Large-bean Pacamara varietal with a floral fragrance with red fruits and cane sugar sweetness in the cup, light brown sugar, hibiscus blossom, spicy in darker roasts, root beer sweetness. City+ to Full City.
Out of stock
  • Process Method No
  • Farm Gate Yes
Region Central America
Farm Gate Yes
Grade SHB/EP
Appearance .2 d/300gr, 18-20 screen
Roast Recommendations City+ had all the floral and sweet juicy fruited notes. FC and FC+ have dark brown sugar and more pungent spice flavors. See the roast notes, and keep an eye on this one as you get into first crack. It tends to pass from C+ to FC+ very quickly
Weight 1 LB
Siberia is a farm with a great track record in the Cup of Excellence for their Bourbon coffees, and we offered the Bourbon lot last season. We bought it before as a 23rd place coffee in the Cup of Excellence, and it has been as high as 6th place in previous competitions. As with previous years, I was really, really impressed with a Pacamara cultivar coffee from Siberia in 2010. Some Pacamara coffees can be more herbal and oniony, not something many people want in their coffee. This lot is very sweet, floral and citrusy. This coffee is from one of the best, most prolific coffee areas in Santa Ana, grown at 1450 meters. We really didn't need more El Salvador coffee, nor another Pacamara, but it was too good to pass up!

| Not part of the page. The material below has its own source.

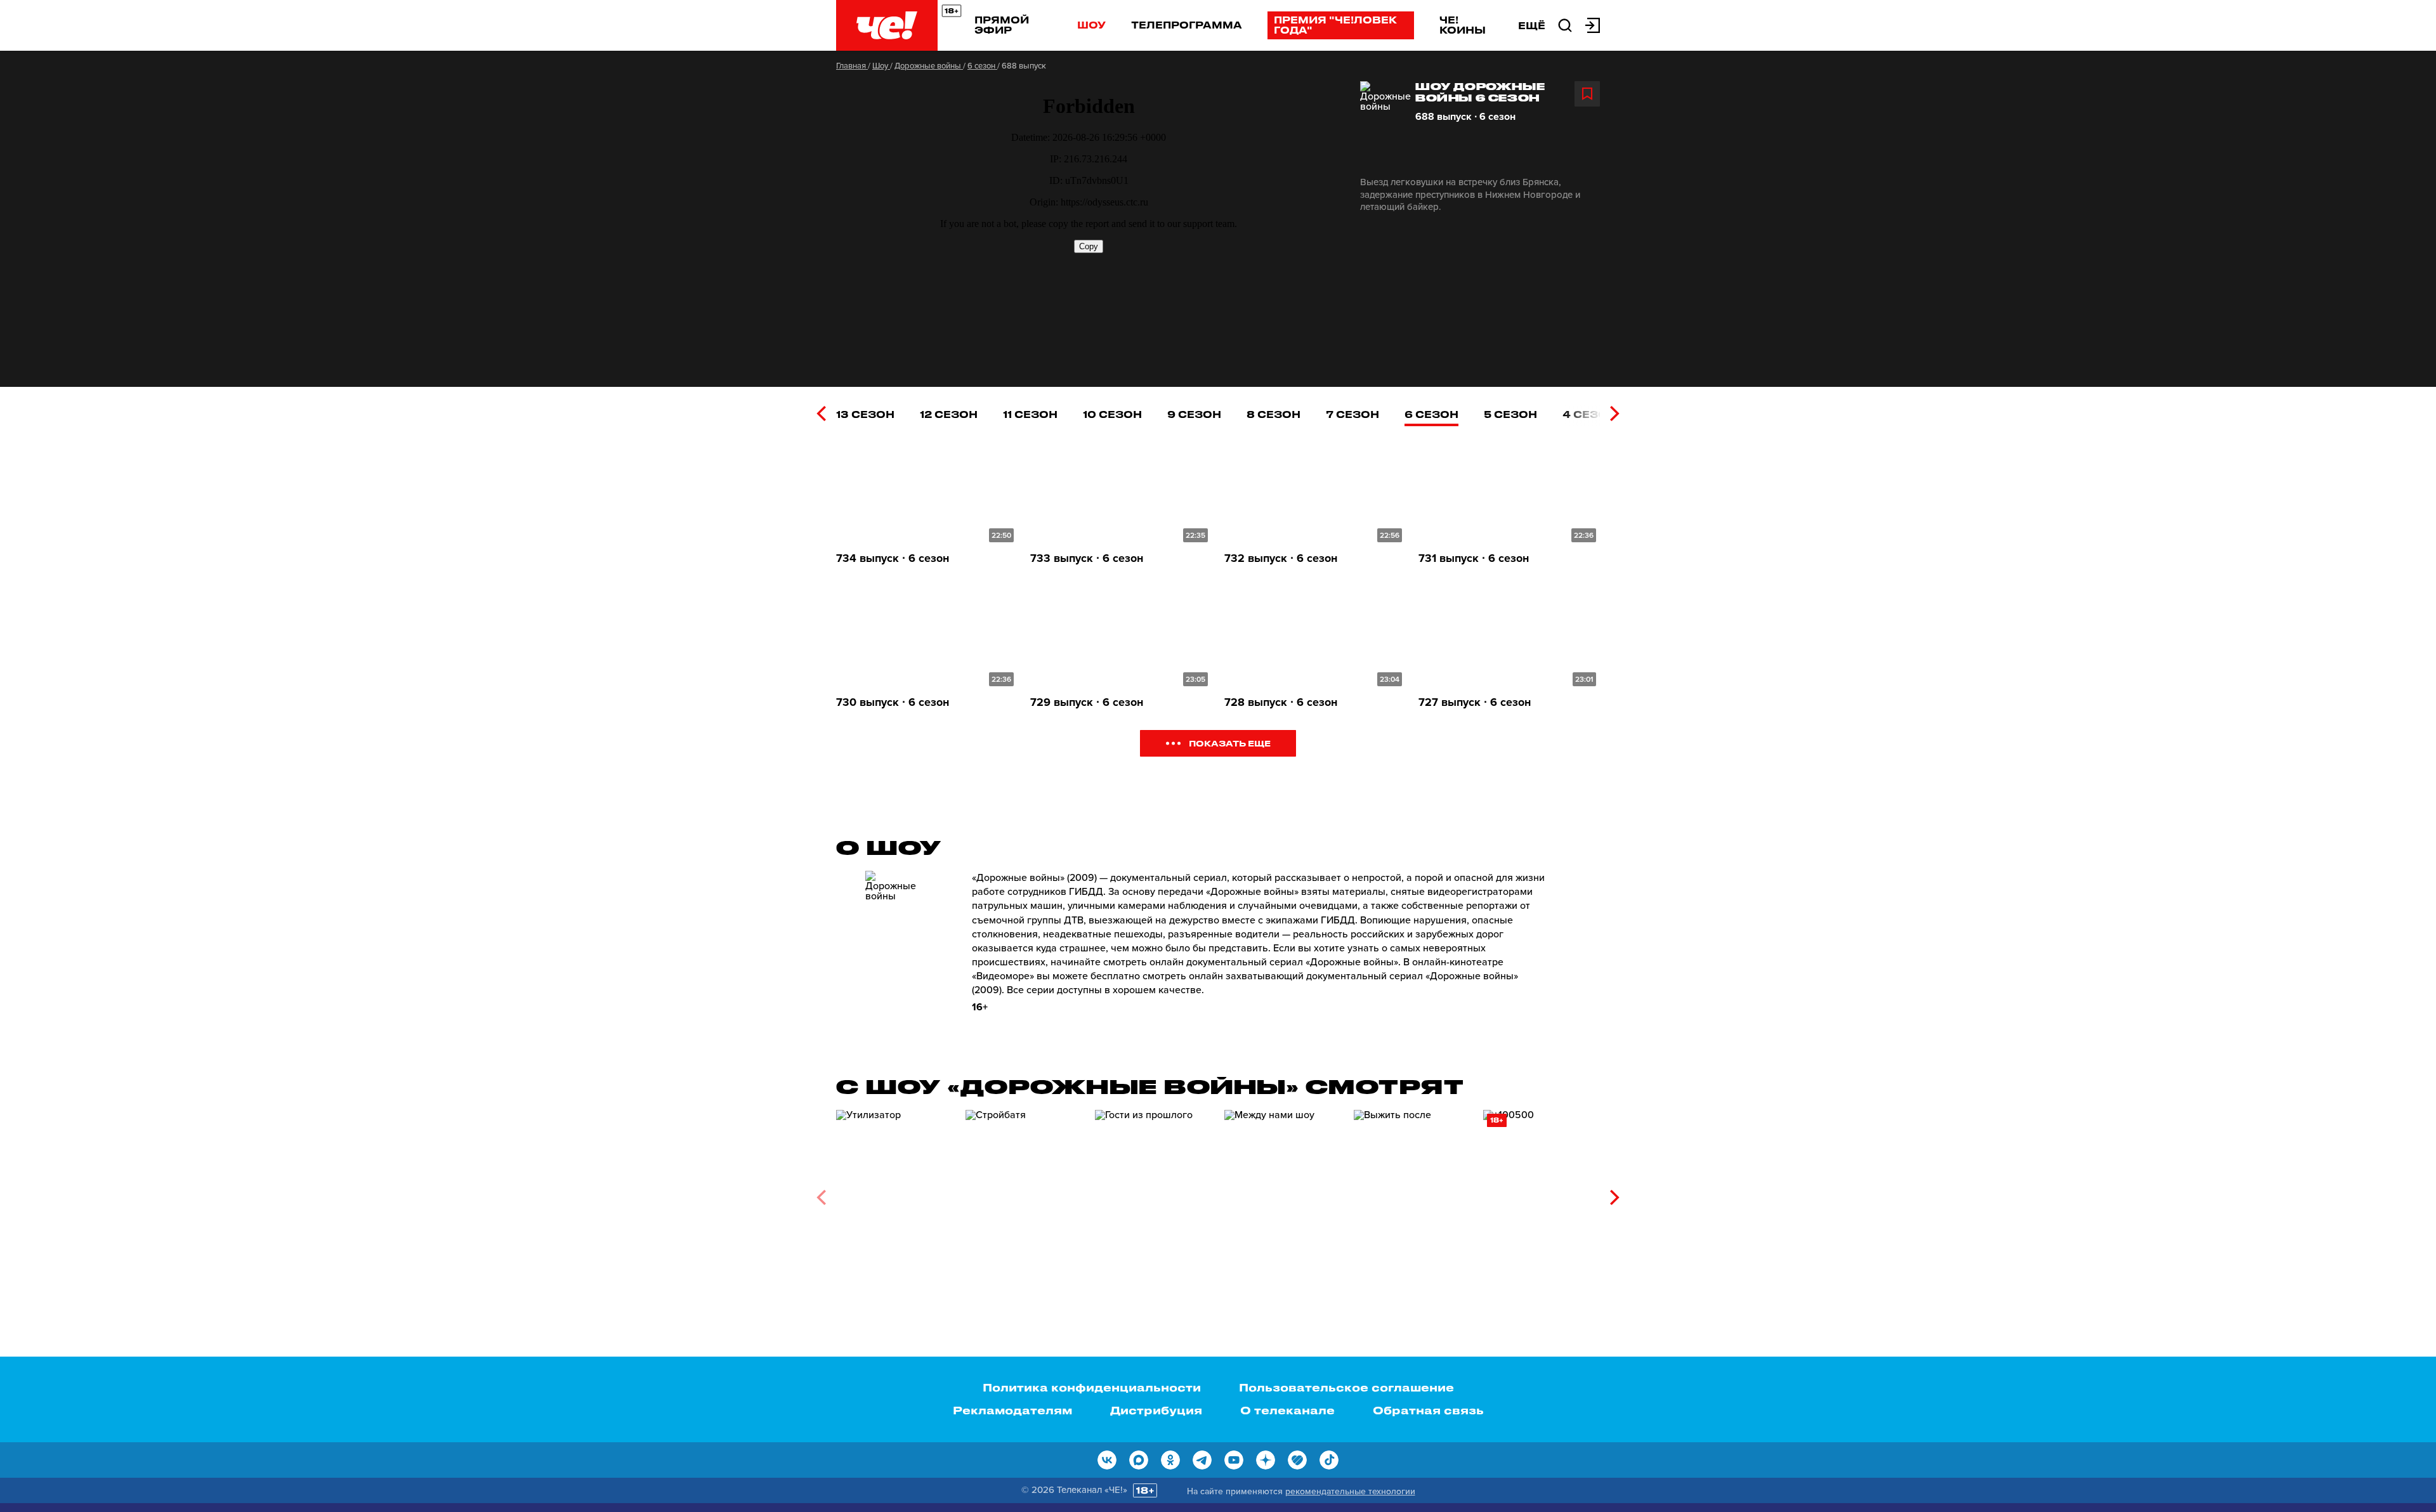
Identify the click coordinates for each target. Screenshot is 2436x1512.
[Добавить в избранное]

So sweet, floral, brightly fruited. This coffee can be a little hard to roast, partly due to the large bean size. In air roasters, cut back on the batch a little. It seems to finish fast, so when you hear first crack start, pay close attention and be prepared, or you may miss your roast level target. And for that I recommend City+ roast. The dry fragrance is beautiful, sweet floral roast notes, ripe orange and red fruits, cane sugar. The wet aroma is soooo sweet: light brown sugar, caramel sauce, sweet ripe citrus, delicate flower blossom scents. I get cinnamon toast notes along with the soft floral accents. The cup has juicy red apple flavors, hibiscus floralness, like the tea called "Jamaica" (pronounced Ha-my-ka) in Latin countries. It's sweet, and the aromas persist through the sapid flavors on the palate; it has what they call "after-nose". The body is light, but suits the cup character overall. In the finish there is a root beer sweetness as the cup cools. I liked the darker roasts I did as well, with dark brown sugar flavors and a more pungent spice note. But I admit I did some of those by accident. Keep an eye on this coffee in the roaster! Note: Because of the large bean size of this coffee, I strongly recommend that you measure this out by weight, not by volume, when brewing.